== Stated exercise A ==
Answer these questions about the Chalk query-scheduling page:
(i) What cron string is passed as the schedule for the ScheduledQuery?
(ii) What max_staleness value is set on the City feature class?
(iii) Which source does the SQL resolver for TemperatureReading name?

== Document extract ==

Once you have defined features and resolvers in Chalk, you can schedule queries to run at regular intervals. This is useful for ingesting data from external sources, or for precomputing features that are expensive to compute in real-time.

Scheduling a Query

Query scheduling looks very similar to offline_query’s usage. Imagine that we want to precompute the average temperature for each city in the world every day. First, we define a feature class for the temperature readings, and a feature class for the cities:

@features
class TemperatureReading:
    id: int
    city: City.id
    temperature: float
    ts: datetime

@features(max_staleness="1d", etl_offline_to_online=True)
class City:
    id: str
    name: str
    average_temperature: float

    temperature_readings: DataFrame[TemperatureReading]

Then, we define a resolver that fetches the temperature readings for each city:

-- resolves: TemperatureReading
-- source: snowflake
SELECT
    id,
    city,
    temperature,
    ts
FROM
    temperature_readings

Then, we define a resolver to compute the average temperature for each city:

@offline
def compute_average_temperature(temps: City.temperature_readings[TemperatureReading.temperature, after(days_ago=1)]) -> City.average_temperature:
    return temps.mean()

Finally, we schedule the query to run every day at midnight:

ScheduledQuery(
    name="average_temperature",
    outputs=[City.average_temperature],
    schedule="0 0 * * *",
    store_online=True
)

Each day, this query will execute and cache the average temperature for each city in the world. This data will be available for real-time queries:

client.query(input={City.id: 713}, output=[City.average_temperature])

# 58

== Provided information ==
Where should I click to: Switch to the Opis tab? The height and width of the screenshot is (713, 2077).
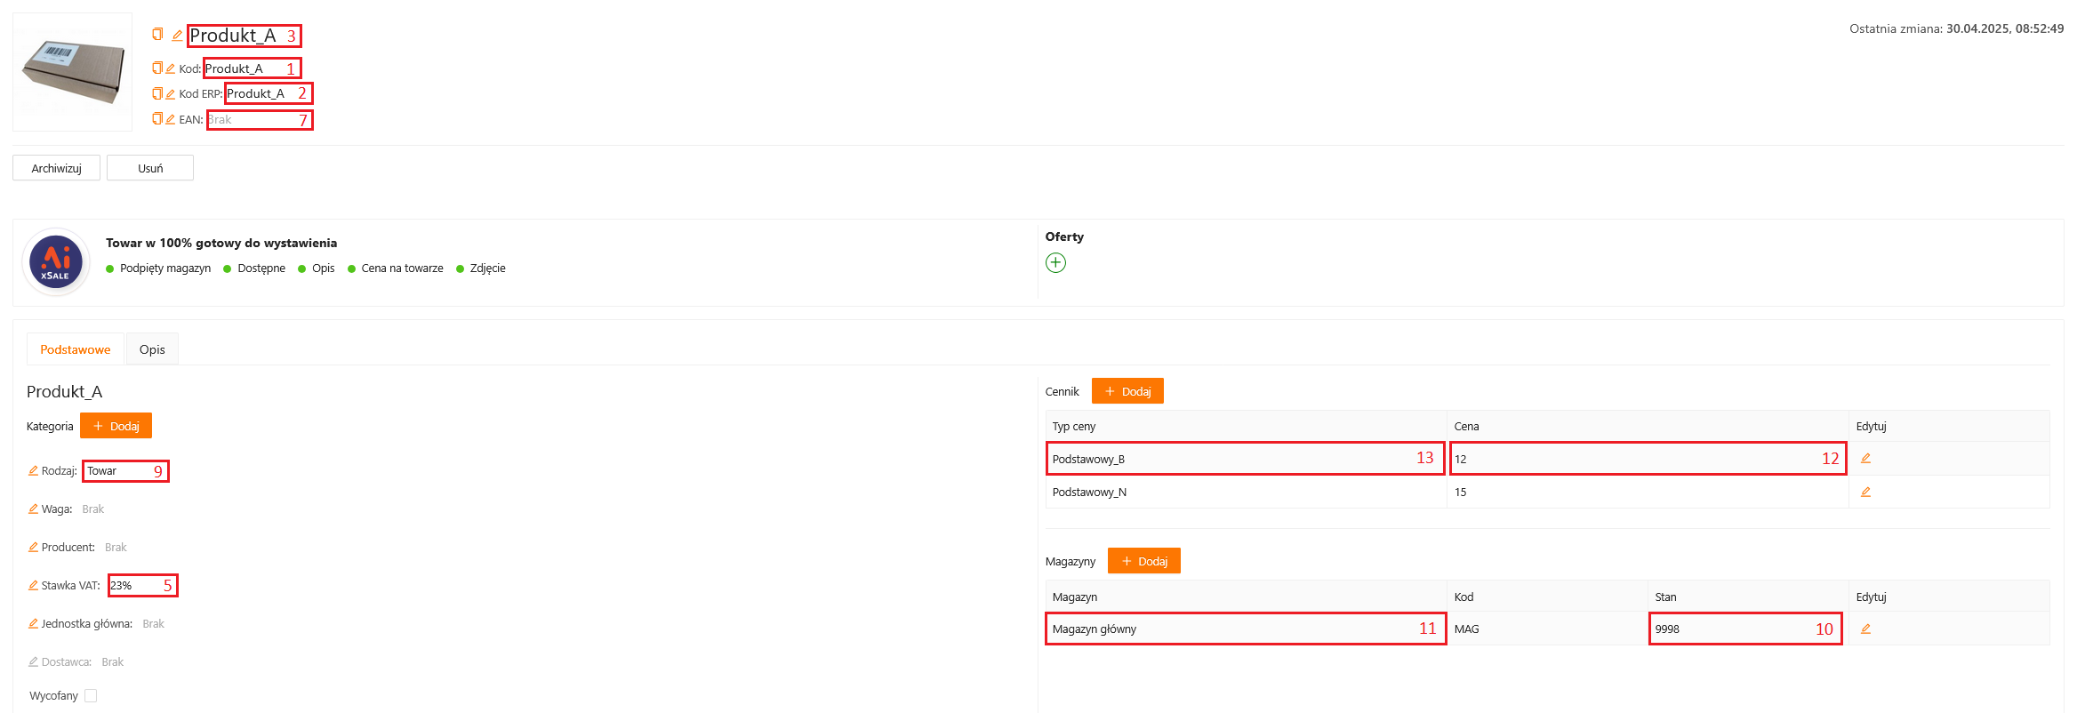click(x=152, y=349)
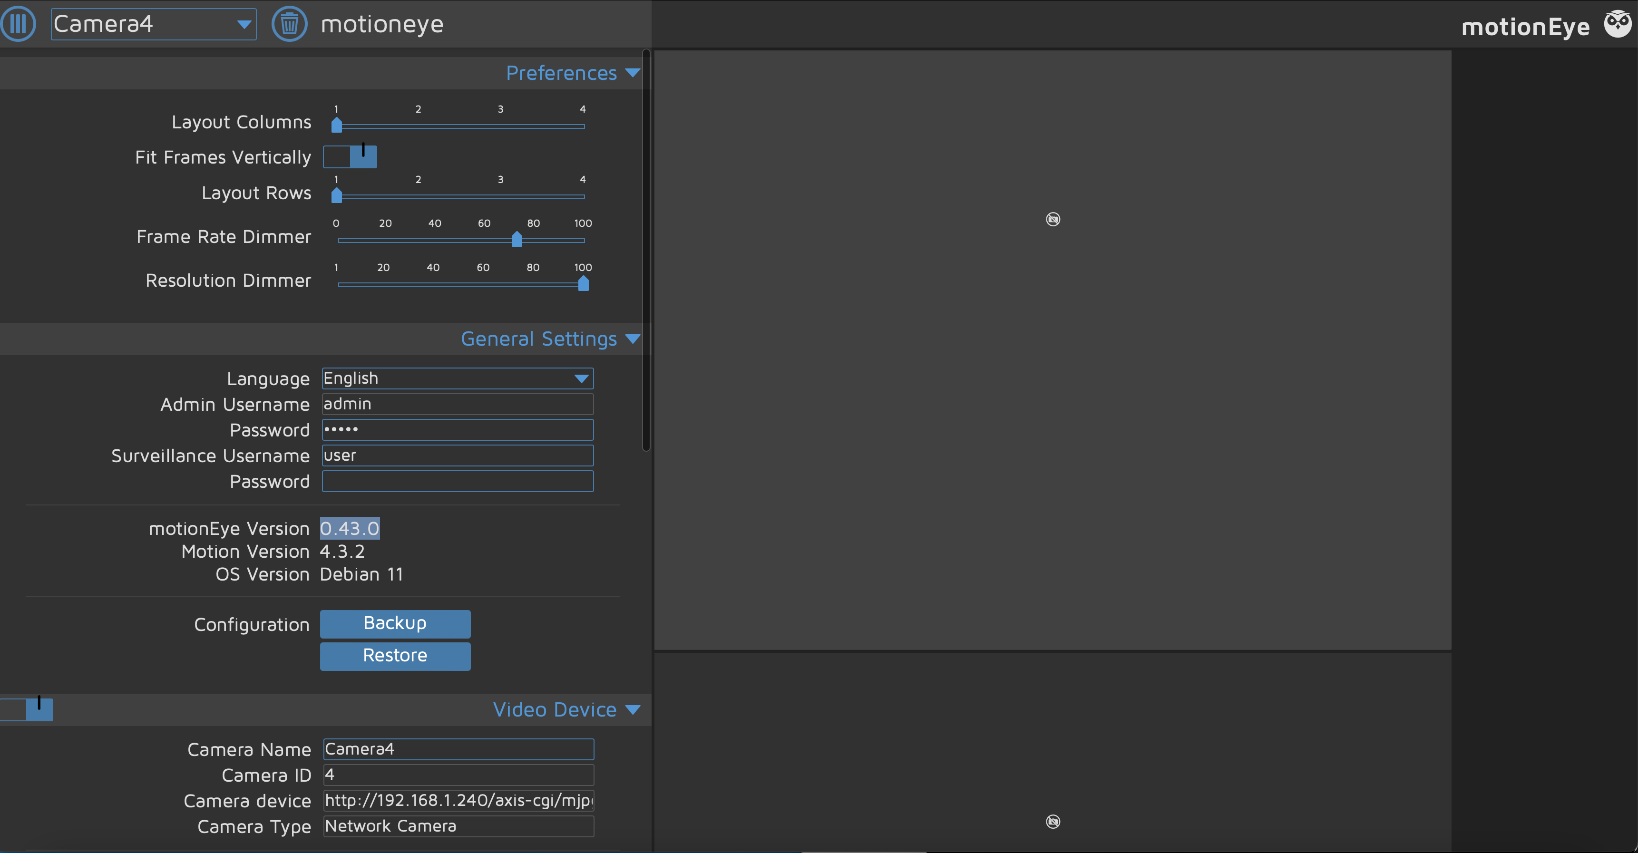Click the Admin Username input field
The height and width of the screenshot is (853, 1638).
pyautogui.click(x=457, y=404)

== Stated exercise B ==
Rewrite all the rows above with "Opis" changed to "Details" and nothing else altered, leaving out the pictures.

== Task result A ==
(i) "0 0 * * *"
(ii) "1d"
(iii) snowflake

== Task result B ==
Where should I click to: Switch to the Details tab? The height and width of the screenshot is (713, 2077).
click(x=152, y=349)
Click the Admin Username input field
The height and width of the screenshot is (853, 1638).
pyautogui.click(x=457, y=404)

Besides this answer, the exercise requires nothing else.